- **Brief**
Search the material below for the word "icon". Copy every line where it is found.

....................

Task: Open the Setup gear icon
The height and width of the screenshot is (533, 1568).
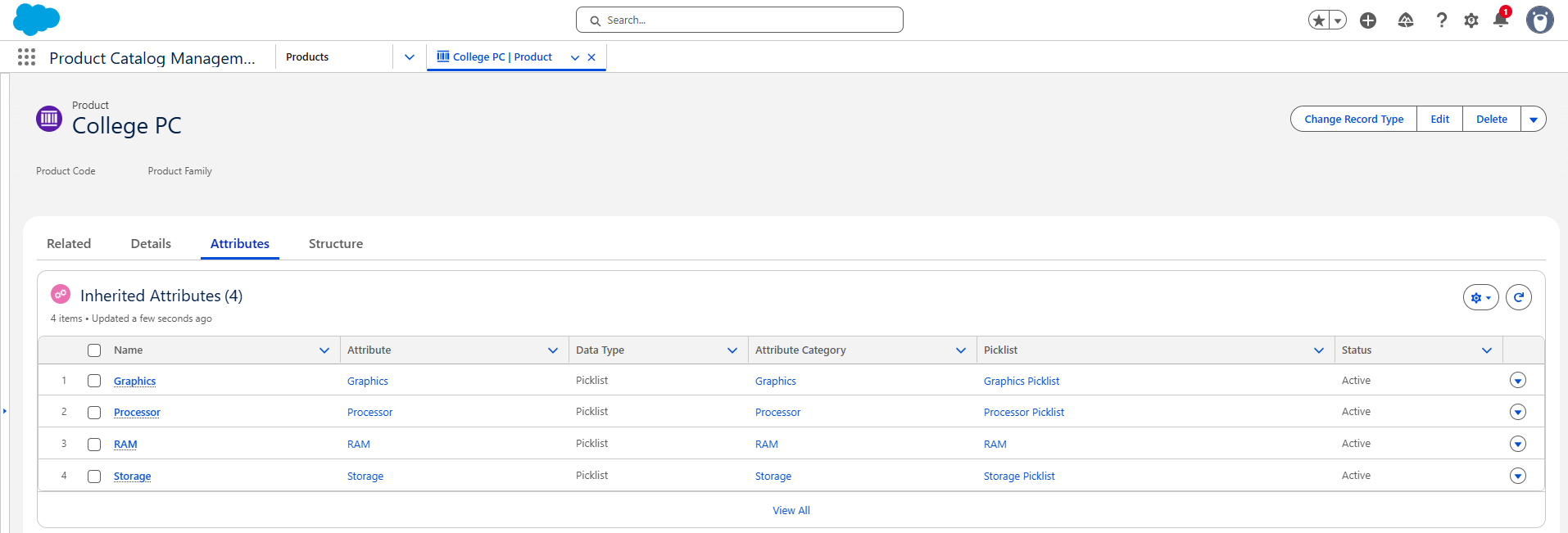Action: point(1471,20)
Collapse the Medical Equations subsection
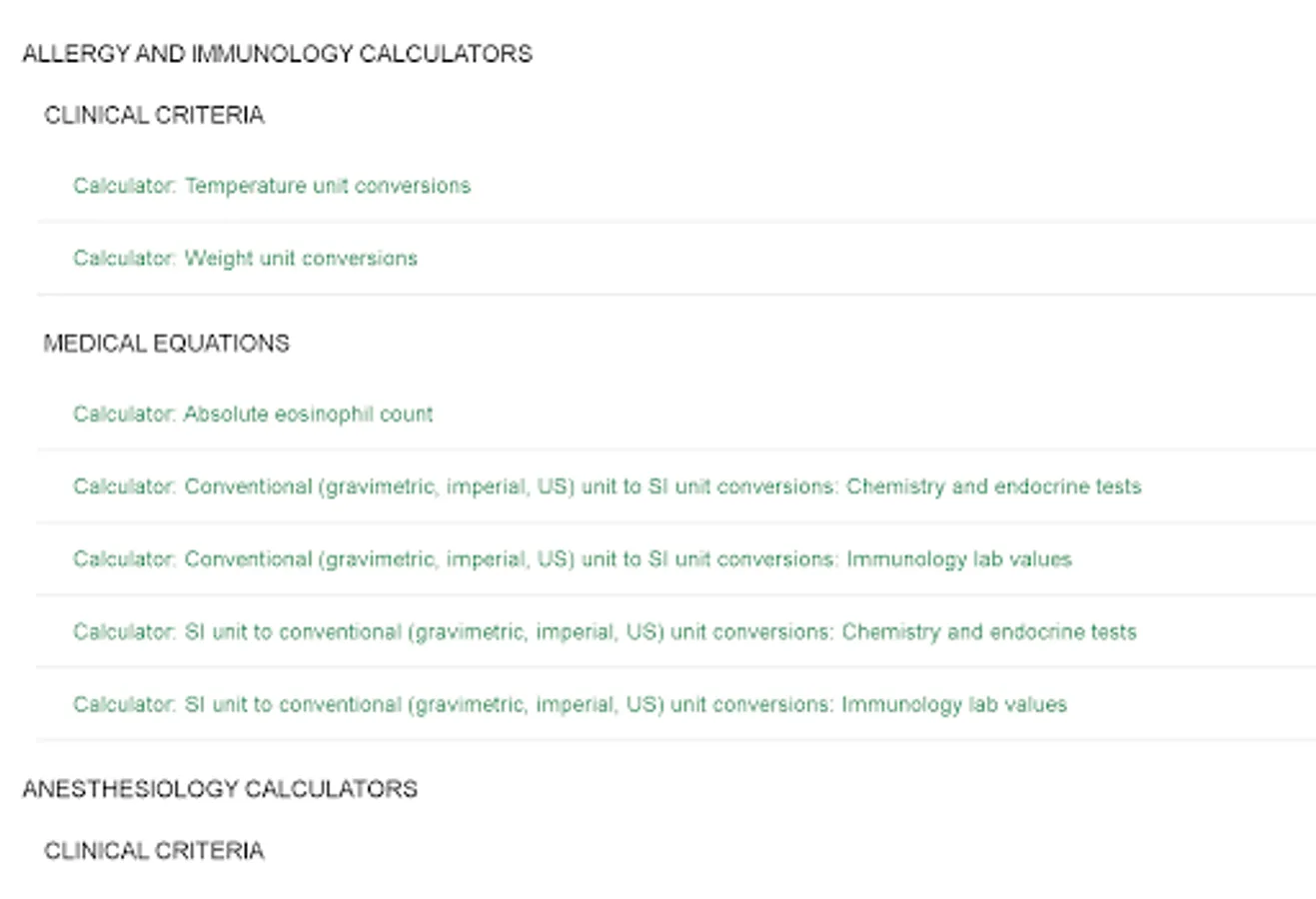This screenshot has height=899, width=1316. tap(166, 344)
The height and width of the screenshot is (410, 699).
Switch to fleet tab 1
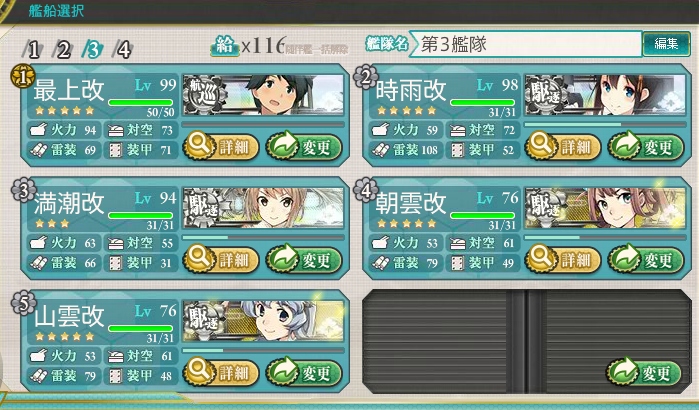point(33,49)
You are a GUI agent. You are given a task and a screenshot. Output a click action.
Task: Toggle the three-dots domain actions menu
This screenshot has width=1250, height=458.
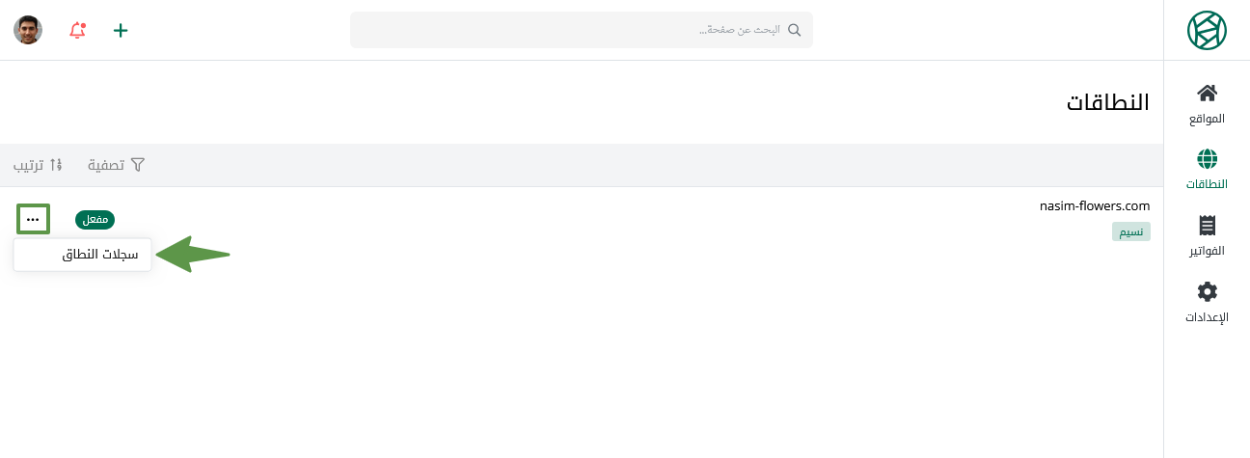coord(33,219)
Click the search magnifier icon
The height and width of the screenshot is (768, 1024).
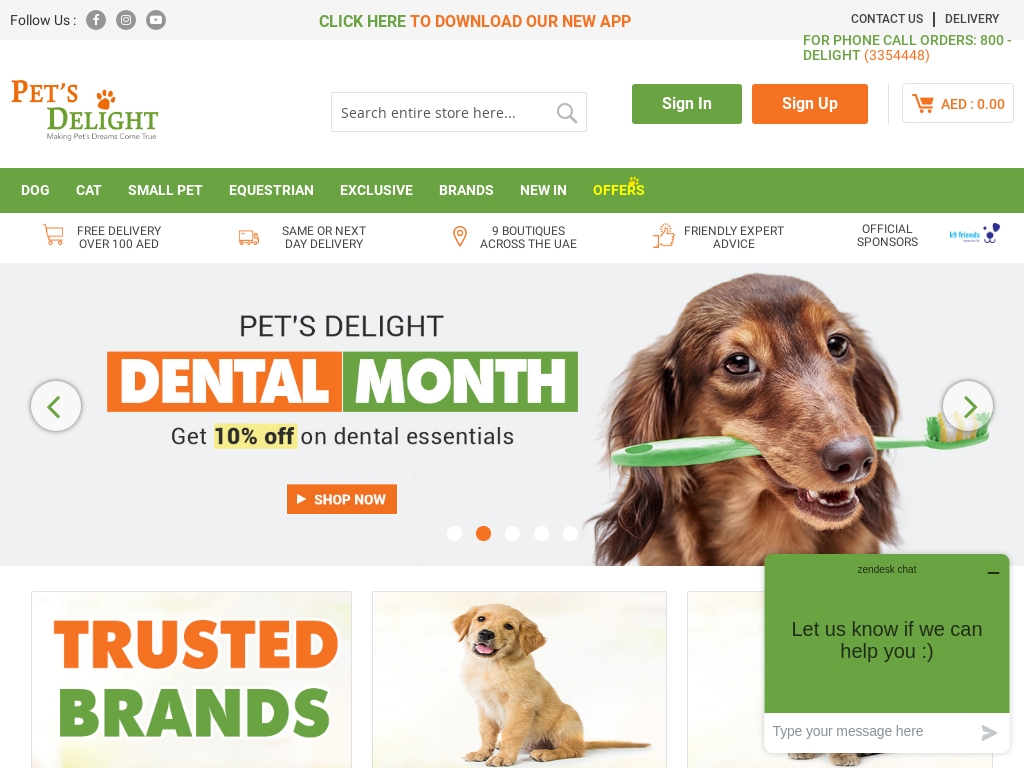pyautogui.click(x=566, y=113)
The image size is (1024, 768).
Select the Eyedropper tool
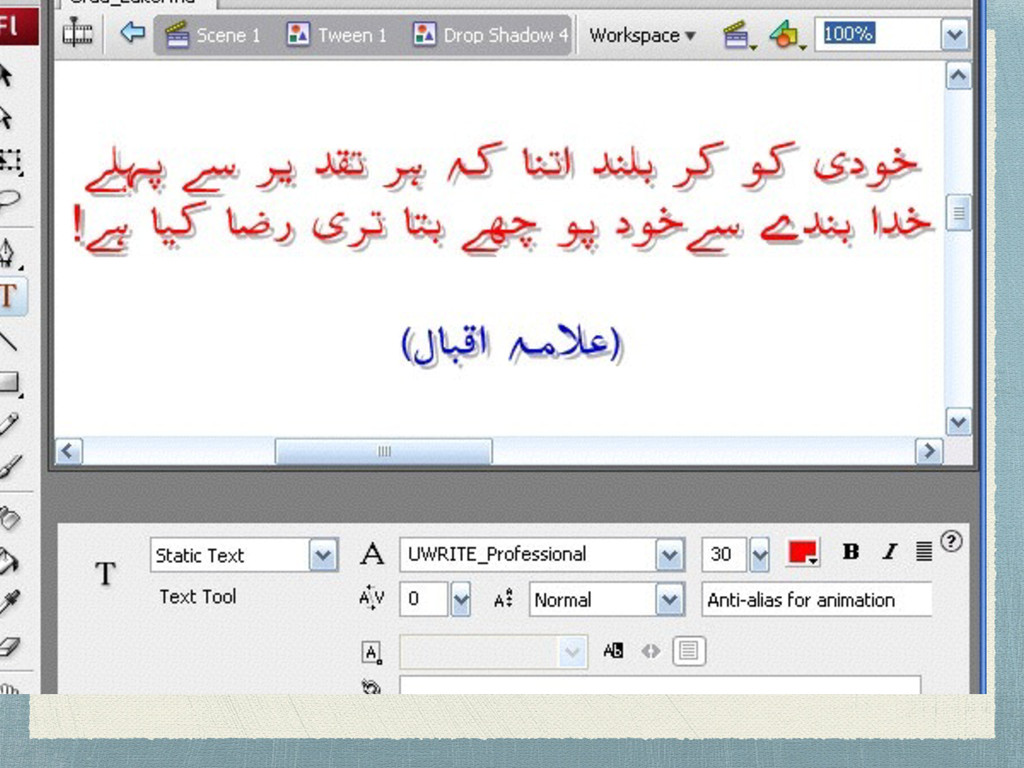(9, 601)
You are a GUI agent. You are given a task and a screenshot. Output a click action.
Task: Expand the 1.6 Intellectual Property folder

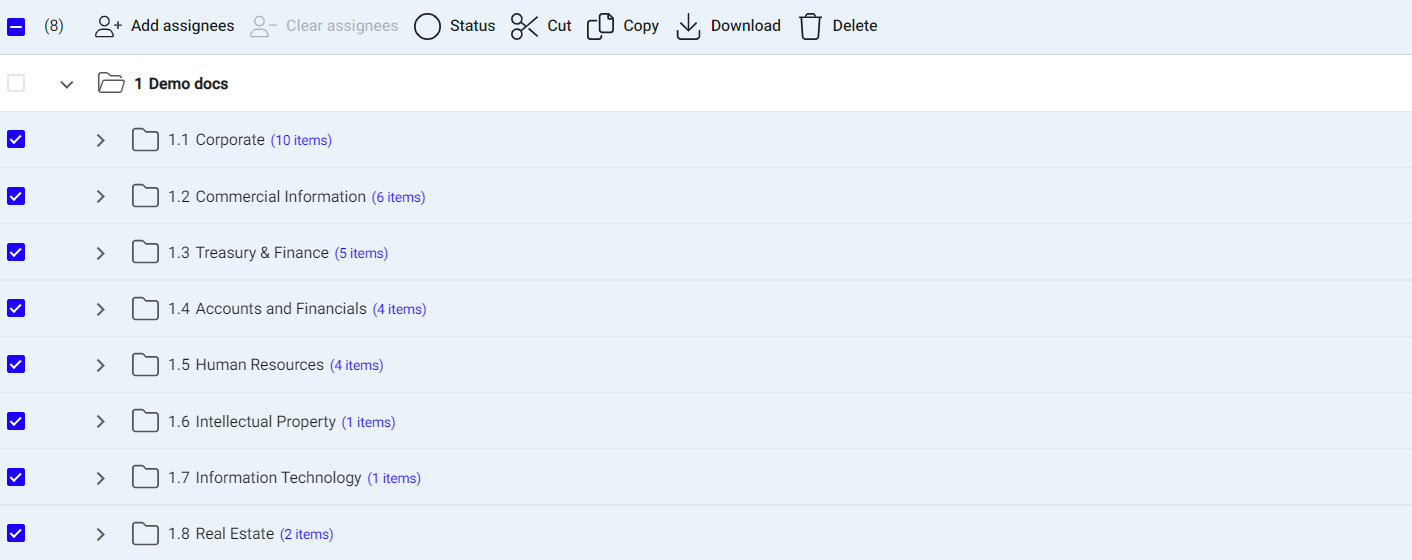coord(100,421)
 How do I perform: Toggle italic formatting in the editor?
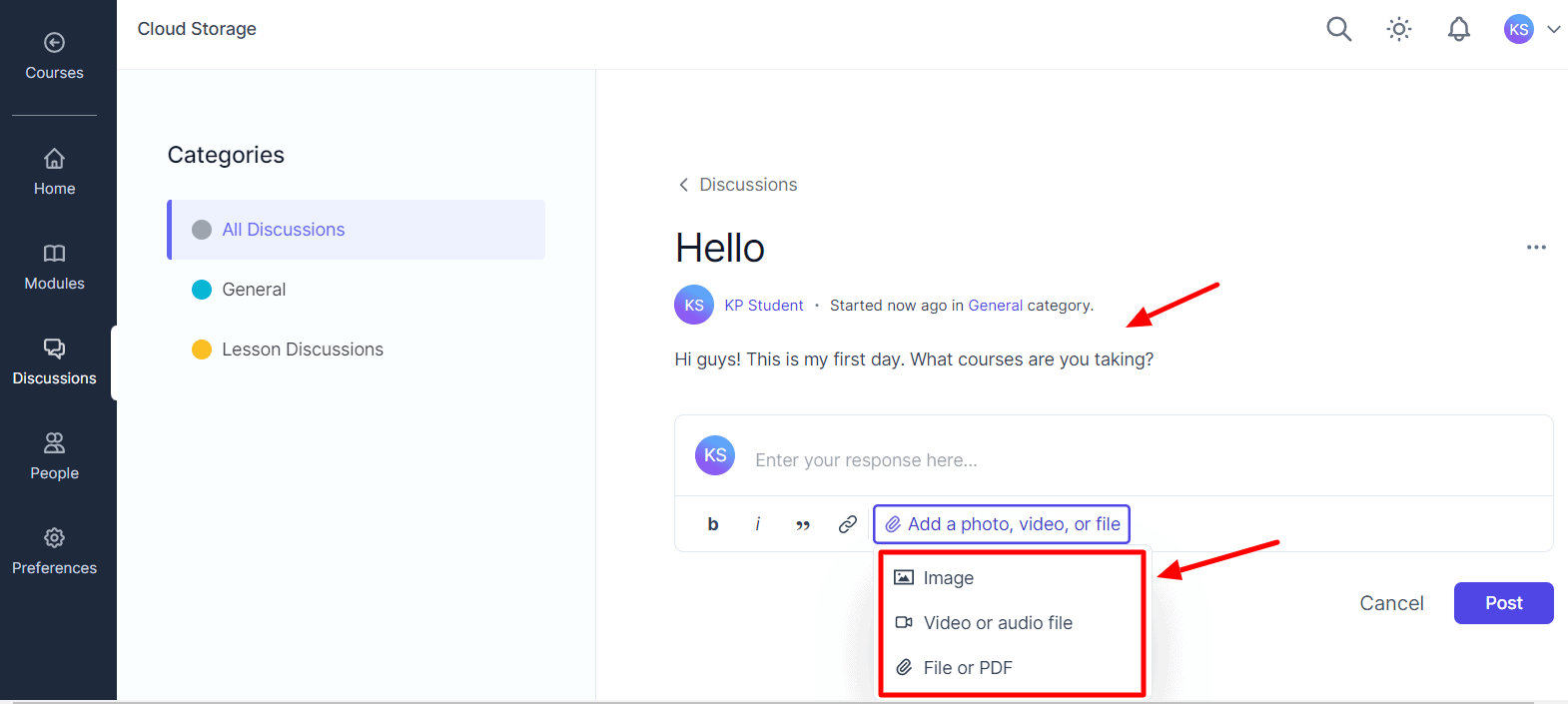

....................

- **Task solution**
Task: Open the Setup gear icon
Click the search magnifier icon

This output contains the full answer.